__EXERCISE DESCRIPTION__
Pull every line with "computer" from the data.

==== MATERIAL PROVIDED

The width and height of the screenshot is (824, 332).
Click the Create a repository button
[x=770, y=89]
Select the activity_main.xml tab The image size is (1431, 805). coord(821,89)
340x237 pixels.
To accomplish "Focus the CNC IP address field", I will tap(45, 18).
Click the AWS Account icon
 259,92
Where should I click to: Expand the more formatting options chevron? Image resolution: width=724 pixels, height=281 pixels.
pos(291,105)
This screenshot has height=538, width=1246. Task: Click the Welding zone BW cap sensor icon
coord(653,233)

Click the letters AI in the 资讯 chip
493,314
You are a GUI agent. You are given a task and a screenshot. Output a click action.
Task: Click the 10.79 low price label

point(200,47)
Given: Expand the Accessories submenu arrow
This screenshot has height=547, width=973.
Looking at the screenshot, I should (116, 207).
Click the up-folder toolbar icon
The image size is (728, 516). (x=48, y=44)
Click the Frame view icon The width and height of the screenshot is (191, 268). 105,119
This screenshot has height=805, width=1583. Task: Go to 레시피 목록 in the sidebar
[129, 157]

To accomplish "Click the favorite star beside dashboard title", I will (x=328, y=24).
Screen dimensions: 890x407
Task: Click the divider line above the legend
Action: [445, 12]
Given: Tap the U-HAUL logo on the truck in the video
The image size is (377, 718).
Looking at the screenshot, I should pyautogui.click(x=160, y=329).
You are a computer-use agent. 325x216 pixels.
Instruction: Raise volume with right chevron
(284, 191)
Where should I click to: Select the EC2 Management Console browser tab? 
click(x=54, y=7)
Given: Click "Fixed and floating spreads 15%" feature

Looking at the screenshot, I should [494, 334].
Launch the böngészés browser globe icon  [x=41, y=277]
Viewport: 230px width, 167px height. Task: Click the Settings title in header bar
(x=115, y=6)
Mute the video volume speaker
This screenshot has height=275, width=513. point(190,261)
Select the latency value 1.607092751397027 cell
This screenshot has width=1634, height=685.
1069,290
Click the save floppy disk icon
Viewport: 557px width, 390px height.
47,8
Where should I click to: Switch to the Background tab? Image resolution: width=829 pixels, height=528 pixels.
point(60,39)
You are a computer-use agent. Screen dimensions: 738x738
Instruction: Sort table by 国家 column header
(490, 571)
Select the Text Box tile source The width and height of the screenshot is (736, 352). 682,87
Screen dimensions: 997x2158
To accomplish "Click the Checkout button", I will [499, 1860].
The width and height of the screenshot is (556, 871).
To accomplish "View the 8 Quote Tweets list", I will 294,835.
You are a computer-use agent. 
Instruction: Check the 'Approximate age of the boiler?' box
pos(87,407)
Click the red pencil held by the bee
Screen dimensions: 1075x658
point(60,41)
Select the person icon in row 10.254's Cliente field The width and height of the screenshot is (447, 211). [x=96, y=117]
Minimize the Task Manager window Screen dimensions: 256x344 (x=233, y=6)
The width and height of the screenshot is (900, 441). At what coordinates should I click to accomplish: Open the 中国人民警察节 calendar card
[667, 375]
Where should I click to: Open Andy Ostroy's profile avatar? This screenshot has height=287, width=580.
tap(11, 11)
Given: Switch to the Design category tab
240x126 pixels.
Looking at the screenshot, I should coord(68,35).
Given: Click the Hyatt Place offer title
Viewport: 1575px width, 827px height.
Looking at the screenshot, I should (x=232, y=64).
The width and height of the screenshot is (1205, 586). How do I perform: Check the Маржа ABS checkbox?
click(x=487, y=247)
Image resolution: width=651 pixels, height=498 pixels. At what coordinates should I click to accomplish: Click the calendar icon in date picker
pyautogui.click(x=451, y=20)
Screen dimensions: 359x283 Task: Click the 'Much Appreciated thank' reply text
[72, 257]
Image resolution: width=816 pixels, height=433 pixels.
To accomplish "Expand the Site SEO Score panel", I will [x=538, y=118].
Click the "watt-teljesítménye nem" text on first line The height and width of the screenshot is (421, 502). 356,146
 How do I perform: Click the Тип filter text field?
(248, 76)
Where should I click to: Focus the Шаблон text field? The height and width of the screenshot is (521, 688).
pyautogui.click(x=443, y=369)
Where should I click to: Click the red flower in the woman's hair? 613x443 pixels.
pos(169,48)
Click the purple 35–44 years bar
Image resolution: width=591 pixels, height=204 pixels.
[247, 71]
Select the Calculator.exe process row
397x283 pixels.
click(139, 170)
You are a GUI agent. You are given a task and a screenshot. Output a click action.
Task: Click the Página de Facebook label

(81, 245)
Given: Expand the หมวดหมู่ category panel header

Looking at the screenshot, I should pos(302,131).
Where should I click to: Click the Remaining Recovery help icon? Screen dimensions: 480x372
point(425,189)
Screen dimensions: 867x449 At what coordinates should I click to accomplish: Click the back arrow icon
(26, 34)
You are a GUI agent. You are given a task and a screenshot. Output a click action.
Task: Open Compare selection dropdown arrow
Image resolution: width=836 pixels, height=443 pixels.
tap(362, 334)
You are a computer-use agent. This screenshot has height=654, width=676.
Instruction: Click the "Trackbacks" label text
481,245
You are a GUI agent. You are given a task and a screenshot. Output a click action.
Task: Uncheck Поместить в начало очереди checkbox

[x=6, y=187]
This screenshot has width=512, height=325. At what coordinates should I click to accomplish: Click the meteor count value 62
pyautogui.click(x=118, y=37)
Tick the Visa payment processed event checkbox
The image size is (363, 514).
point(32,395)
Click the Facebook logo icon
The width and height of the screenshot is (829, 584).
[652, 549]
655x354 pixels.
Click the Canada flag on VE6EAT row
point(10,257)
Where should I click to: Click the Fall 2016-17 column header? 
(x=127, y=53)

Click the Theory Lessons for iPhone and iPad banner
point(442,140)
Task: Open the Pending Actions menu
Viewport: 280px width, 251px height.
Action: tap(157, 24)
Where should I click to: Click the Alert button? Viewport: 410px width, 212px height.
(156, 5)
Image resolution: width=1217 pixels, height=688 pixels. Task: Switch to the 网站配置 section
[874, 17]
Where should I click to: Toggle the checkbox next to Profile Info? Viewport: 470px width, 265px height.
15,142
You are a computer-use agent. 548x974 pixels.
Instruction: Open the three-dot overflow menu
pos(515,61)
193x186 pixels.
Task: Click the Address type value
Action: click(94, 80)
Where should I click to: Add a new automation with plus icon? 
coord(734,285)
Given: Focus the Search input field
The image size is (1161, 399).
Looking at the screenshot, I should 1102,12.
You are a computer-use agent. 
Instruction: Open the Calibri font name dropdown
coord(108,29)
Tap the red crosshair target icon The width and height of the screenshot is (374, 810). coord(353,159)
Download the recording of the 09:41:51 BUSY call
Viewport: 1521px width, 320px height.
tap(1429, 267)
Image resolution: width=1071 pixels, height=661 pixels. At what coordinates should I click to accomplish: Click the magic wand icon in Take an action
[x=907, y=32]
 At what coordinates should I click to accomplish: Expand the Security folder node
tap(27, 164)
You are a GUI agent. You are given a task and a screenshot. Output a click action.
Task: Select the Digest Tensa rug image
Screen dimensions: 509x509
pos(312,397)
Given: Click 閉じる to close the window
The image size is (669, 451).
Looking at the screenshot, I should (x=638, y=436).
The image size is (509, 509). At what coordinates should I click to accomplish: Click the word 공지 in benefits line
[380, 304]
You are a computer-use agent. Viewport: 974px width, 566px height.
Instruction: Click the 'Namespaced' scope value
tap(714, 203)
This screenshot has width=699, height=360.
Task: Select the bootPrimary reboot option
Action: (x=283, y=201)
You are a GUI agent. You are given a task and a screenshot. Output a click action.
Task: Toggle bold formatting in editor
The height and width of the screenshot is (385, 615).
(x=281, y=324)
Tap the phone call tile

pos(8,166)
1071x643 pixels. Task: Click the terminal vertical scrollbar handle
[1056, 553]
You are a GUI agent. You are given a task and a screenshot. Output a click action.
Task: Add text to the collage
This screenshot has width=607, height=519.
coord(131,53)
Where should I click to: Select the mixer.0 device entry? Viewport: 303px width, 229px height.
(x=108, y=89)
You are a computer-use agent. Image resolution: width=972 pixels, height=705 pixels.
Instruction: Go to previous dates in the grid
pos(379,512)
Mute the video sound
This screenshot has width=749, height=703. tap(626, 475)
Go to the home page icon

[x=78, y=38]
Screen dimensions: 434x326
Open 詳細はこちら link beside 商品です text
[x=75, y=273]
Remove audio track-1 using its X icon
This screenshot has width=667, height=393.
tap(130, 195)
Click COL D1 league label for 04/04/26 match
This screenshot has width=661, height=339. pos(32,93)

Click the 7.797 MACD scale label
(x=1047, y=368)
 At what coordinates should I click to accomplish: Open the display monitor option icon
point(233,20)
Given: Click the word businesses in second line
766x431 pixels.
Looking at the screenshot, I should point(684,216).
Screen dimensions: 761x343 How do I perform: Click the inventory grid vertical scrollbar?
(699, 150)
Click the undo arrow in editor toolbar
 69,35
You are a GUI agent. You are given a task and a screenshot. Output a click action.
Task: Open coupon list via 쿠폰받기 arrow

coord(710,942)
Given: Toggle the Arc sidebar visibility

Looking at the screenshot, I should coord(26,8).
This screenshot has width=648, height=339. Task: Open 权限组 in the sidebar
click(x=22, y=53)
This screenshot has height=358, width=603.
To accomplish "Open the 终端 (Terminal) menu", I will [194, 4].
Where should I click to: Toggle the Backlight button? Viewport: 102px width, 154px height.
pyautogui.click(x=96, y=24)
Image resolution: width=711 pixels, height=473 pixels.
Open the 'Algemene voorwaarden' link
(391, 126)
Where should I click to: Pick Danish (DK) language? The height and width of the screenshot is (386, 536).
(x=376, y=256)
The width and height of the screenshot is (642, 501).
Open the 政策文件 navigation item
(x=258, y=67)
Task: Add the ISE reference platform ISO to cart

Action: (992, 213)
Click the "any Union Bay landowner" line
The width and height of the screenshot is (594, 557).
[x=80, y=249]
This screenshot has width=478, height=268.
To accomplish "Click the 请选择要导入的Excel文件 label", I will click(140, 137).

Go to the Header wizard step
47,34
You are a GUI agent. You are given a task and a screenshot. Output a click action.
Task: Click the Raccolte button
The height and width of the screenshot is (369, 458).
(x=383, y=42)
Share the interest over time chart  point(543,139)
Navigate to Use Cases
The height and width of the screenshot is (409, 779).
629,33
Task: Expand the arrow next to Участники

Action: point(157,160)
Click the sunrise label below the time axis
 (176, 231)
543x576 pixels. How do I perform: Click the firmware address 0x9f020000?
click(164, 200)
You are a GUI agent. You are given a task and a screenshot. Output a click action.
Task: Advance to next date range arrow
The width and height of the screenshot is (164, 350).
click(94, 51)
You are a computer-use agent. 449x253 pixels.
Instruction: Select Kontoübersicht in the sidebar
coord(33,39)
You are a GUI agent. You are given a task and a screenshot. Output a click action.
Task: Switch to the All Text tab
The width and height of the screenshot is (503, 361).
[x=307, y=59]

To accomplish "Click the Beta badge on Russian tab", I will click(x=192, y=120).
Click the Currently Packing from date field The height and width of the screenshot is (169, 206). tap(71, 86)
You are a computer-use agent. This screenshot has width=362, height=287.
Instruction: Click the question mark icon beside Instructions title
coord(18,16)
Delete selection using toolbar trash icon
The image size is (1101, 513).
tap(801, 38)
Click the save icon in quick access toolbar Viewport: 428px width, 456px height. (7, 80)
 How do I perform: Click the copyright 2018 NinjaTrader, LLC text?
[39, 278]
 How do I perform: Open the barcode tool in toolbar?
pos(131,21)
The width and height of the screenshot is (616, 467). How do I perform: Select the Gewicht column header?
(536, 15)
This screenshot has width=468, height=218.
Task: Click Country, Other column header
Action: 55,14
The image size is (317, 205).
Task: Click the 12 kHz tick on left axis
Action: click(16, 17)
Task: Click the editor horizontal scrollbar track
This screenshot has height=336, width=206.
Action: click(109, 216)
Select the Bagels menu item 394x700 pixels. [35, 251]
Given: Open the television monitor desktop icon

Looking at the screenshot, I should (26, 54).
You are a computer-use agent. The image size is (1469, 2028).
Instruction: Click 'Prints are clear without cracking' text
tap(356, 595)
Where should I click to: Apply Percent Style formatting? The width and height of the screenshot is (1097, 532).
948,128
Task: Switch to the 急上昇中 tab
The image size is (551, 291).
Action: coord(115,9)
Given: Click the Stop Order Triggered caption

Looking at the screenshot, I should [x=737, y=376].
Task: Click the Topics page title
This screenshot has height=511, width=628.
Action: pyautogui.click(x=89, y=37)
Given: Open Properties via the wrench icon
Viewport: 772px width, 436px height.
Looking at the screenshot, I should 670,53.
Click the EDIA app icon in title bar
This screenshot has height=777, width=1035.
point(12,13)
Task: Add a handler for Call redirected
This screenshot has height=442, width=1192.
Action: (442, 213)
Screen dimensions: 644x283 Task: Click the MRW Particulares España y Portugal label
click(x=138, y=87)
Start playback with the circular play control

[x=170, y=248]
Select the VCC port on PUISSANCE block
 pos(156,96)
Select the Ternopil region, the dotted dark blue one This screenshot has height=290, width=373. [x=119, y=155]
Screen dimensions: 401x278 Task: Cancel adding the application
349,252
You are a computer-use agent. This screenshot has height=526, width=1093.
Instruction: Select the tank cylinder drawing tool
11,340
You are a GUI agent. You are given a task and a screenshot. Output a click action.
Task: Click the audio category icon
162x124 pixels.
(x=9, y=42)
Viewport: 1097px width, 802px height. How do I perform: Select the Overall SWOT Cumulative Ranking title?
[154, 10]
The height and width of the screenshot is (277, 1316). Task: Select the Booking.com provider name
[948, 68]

========

__SOLUTION TO THIS EXERCISE__
You are a computer-use agent. 325x216 pixels.
You are a computer-use agent. Screen dimensions: 738x738
You are a computer-use agent. 
You are a computer-use agent. This screenshot has height=654, width=676.
You are a computer-use agent. 548x974 pixels.
You are a computer-use agent. 
You are a computer-use agent. Viewport: 974px width, 566px height.
You are a computer-use agent. Image resolution: width=972 pixels, height=705 pixels.
You are a computer-use agent. 449x253 pixels.
You are a computer-use agent. This screenshot has width=362, height=287.
You are a computer-use agent. The image size is (1469, 2028).
You are a computer-use agent. This screenshot has height=526, width=1093.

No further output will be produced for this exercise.